The headline numbers from 2024 are genuinely impressive: renewables supplied 32% of global electricity, a record 741 GW of new renewable capacity was added worldwide, and solar PV alone contributed around 602 GW — pushing total installed solar capacity past the symbolic threshold of 2 terawatts. Wind power added a record 117 GW in a single year. By almost any measure, the clean energy transition is accelerating.

But look closer at the data, the financing decisions, and the policy signals emerging from Europe and beyond, and a more nuanced picture comes into focus. The transition is not stalling — it is maturing. And maturity, in energy systems as in most things, comes with its own set of complications.

Solar Dominates, but Oversupply Creates New Tensions

Solar photovoltaic technology is now the undisputed engine of the global energy transition. Costs have collapsed over the past decade: the IRENA-reported cost of concentrated solar power (CSP) fell from $0.39/kWh in 2010 to under $0.12/kWh in 2023, while standard PV module prices in markets like the United States have dropped to around $0.10 per watt — driven largely by massive Chinese manufacturing overcapacity.

That oversupply is a double-edged sword. On one hand, cheap modules accelerate deployment and make solar accessible to more markets. On the other, they squeeze margins for manufacturers outside China, threatening the industrial base that Europe and the United States are trying to build domestically. The US Inflation Reduction Act (IRA) has triggered a wave of new manufacturing investment, and the EU is pursuing a parallel strategy through its Net-Zero Industry Act (NZIA) — but competing with rock-bottom Asian prices remains a structural challenge for Western producers.

For European citizens and energy planners, the practical implication is clear: solar energy is cheap and getting cheaper, but ensuring a resilient, diversified supply chain for panels, inverters, and battery storage requires deliberate industrial policy — not just market forces.

Europe Bets on Domestic Manufacturing and Storage

One of the most telling recent signals from European policy is the strategic project status granted under the NZIA to a fully integrated battery energy storage system (BESS) project based in Bulgaria. It is a small but significant move: the EU is explicitly using industrial policy to anchor clean-tech manufacturing on European soil, reducing dependence on imports for critical components like grid-scale storage.

This matters enormously for resource management and energy security. As variable renewable energy — solar and wind — makes up a growing share of the electricity mix, storage becomes the indispensable complement. Without adequate battery capacity, grids become harder to balance, and the value of all that new renewable generation is partially lost. Europe’s push to localise BESS production is therefore not just about jobs or trade policy; it is about making the energy transition physically work at scale.

Wind energy, meanwhile, faces its own growing pains. Offshore wind developers across Europe have navigated a difficult period of cost inflation, permitting delays, and supply chain bottlenecks. The sector is now shifting — slowly — from ambitious expansion announcements toward the harder work of project execution, financing, and even early-stage turbine recycling challenges.

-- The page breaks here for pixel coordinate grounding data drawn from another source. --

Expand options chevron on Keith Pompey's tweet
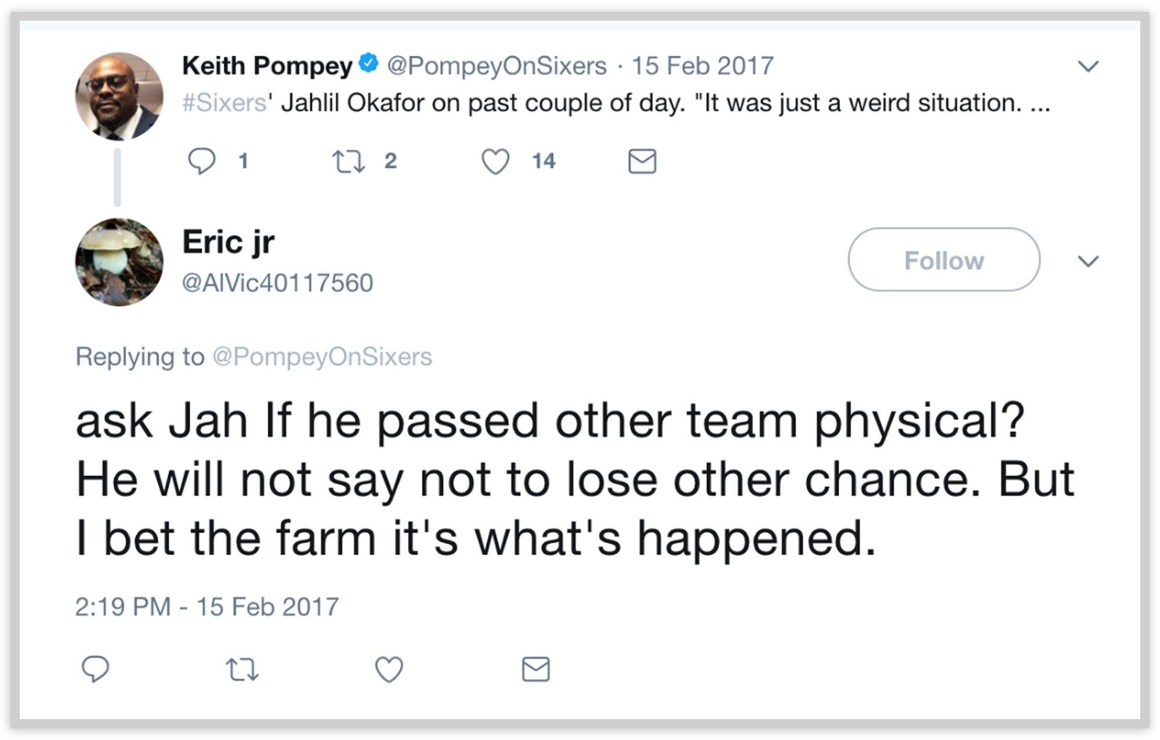The image size is (1160, 740). pos(1088,66)
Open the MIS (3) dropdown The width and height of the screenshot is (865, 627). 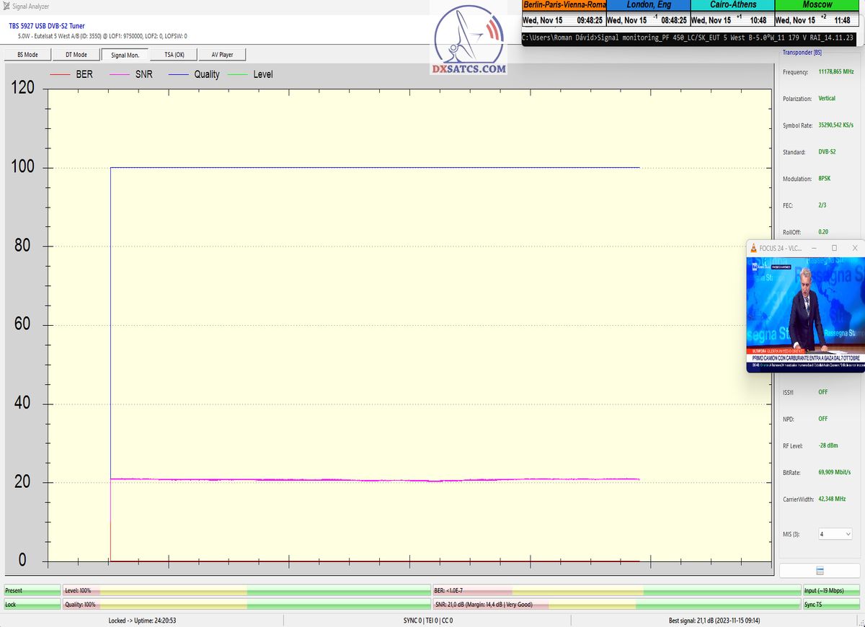coord(835,534)
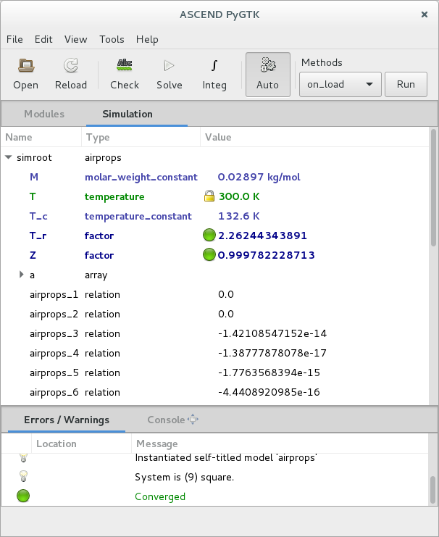Expand the 'a' array node
The height and width of the screenshot is (537, 439).
coord(21,275)
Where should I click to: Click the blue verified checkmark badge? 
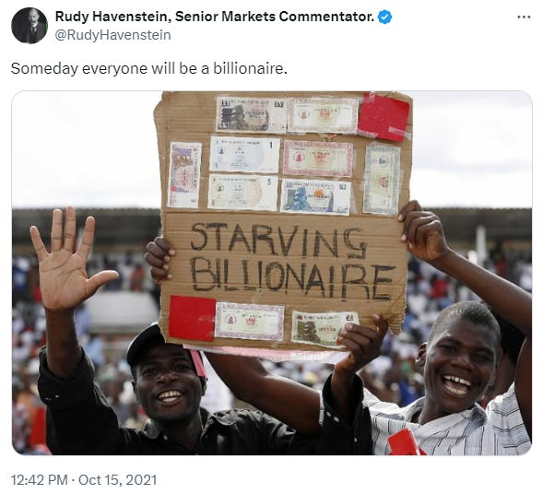384,17
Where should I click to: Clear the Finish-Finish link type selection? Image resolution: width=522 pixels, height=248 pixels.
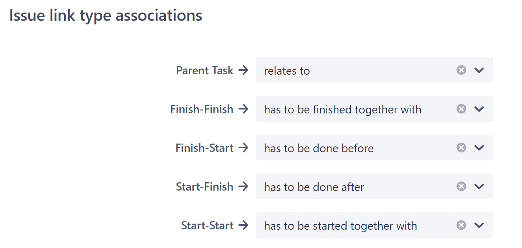[461, 109]
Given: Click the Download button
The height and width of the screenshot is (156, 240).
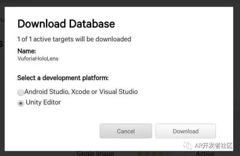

Hydrogen: Promise Meets the Reality of Project Finance

Green hydrogen remains one of the most watched — and most debated — components of the clean energy future. The recent final investment decision by Air Liquide on a 200-MW electrolyser project in Rotterdam, with TotalEnergies as offtaker, is a genuine milestone for European industrial decarbonisation. Rotterdam, Europe’s largest port, is a logical hub for hydrogen in heavy industry and shipping.

Yet the broader hydrogen landscape is still sorting itself out. Alongside project announcements, the sector has seen bankruptcies, capital-raising struggles, and factory openings among electrolyser manufacturers — a classic pattern of a technology market in early consolidation. Costs remain high, demand signals are uncertain, and the infrastructure for hydrogen transport and storage is largely still to be built.

What This Means for Europe’s Energy Future

The energy transition in 2024 and beyond is characterised by three converging realities:

  • Renewable deployment is accelerating — solar and wind growth is structural, not cyclical, and costs continue to fall.
  • Industrial and supply chain policy is now as important as climate targets — the EU’s NZIA, like the US IRA, reflects a recognition that deployment alone is not enough without domestic manufacturing resilience.
  • Key technologies like hydrogen and offshore wind are entering a more demanding execution phase — moving from narrative to delivery, with all the financing, logistics, and resource management challenges that entails.

The key takeaway: the energy transition is not slowing down, but it is growing up. For European decision-makers, businesses, and citizens, the task ahead is less about believing in renewables — the data makes that case conclusively — and more about building the industrial, financial, and policy infrastructure to make the transition durable, equitable, and genuinely independent.